▸ GOAL OF THE EXERCISE: Each line of the material below must be transcribed exactly.

▸ EXERCISE INPUT:
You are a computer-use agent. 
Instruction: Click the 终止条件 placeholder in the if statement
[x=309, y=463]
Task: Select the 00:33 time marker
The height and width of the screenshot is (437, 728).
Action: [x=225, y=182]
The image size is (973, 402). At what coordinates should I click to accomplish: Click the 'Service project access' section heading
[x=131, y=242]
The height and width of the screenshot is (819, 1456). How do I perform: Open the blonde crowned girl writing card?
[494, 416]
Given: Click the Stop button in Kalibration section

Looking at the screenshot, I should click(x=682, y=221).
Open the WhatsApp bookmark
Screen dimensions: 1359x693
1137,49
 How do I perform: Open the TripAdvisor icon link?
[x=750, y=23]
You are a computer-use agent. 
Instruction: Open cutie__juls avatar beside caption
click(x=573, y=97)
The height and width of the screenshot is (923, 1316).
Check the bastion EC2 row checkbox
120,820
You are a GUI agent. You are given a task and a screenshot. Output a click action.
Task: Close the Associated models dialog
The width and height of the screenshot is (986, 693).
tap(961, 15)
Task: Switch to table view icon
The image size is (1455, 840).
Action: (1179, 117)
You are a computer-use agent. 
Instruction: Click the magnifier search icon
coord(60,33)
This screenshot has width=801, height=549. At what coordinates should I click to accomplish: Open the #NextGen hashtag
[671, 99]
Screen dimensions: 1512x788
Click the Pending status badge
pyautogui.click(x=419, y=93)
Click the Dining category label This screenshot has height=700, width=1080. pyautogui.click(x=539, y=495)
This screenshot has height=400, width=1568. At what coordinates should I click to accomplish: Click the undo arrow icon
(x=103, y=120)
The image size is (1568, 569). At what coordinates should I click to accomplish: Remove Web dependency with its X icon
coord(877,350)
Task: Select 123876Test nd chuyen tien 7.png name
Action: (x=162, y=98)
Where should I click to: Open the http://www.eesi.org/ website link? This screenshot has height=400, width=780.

▸ EXERCISE ANSWER:
You are a computer-use agent. 
Instruction: Click the 终止条件 placeholder in the if statement
[x=309, y=463]
Task: Select the 00:33 time marker
The height and width of the screenshot is (437, 728).
Action: [x=225, y=182]
The image size is (973, 402). At what coordinates should I click to accomplish: Click the 'Service project access' section heading
[x=131, y=242]
The height and width of the screenshot is (819, 1456). How do I perform: Open the blonde crowned girl writing card?
[494, 416]
Given: Click the Stop button in Kalibration section

Looking at the screenshot, I should click(x=682, y=221).
Open the WhatsApp bookmark
Screen dimensions: 1359x693
1137,49
 How do I perform: Open the TripAdvisor icon link?
[x=750, y=23]
You are a computer-use agent. 
Instruction: Open cutie__juls avatar beside caption
click(x=573, y=97)
The height and width of the screenshot is (923, 1316).
Check the bastion EC2 row checkbox
120,820
You are a GUI agent. You are given a task and a screenshot. Output a click action.
Task: Close the Associated models dialog
The width and height of the screenshot is (986, 693).
tap(961, 15)
Task: Switch to table view icon
The image size is (1455, 840).
Action: (1179, 117)
You are a computer-use agent. 
Instruction: Click the magnifier search icon
coord(60,33)
This screenshot has width=801, height=549. At what coordinates should I click to accomplish: Open the #NextGen hashtag
[671, 99]
Screen dimensions: 1512x788
Click the Pending status badge
pyautogui.click(x=419, y=93)
Click the Dining category label This screenshot has height=700, width=1080. pyautogui.click(x=539, y=495)
This screenshot has height=400, width=1568. At what coordinates should I click to accomplish: Click the undo arrow icon
(x=103, y=120)
The image size is (1568, 569). At what coordinates should I click to accomplish: Remove Web dependency with its X icon
coord(877,350)
Task: Select 123876Test nd chuyen tien 7.png name
Action: (x=162, y=98)
Where should I click to: Open the http://www.eesi.org/ website link? This screenshot has height=400, width=780.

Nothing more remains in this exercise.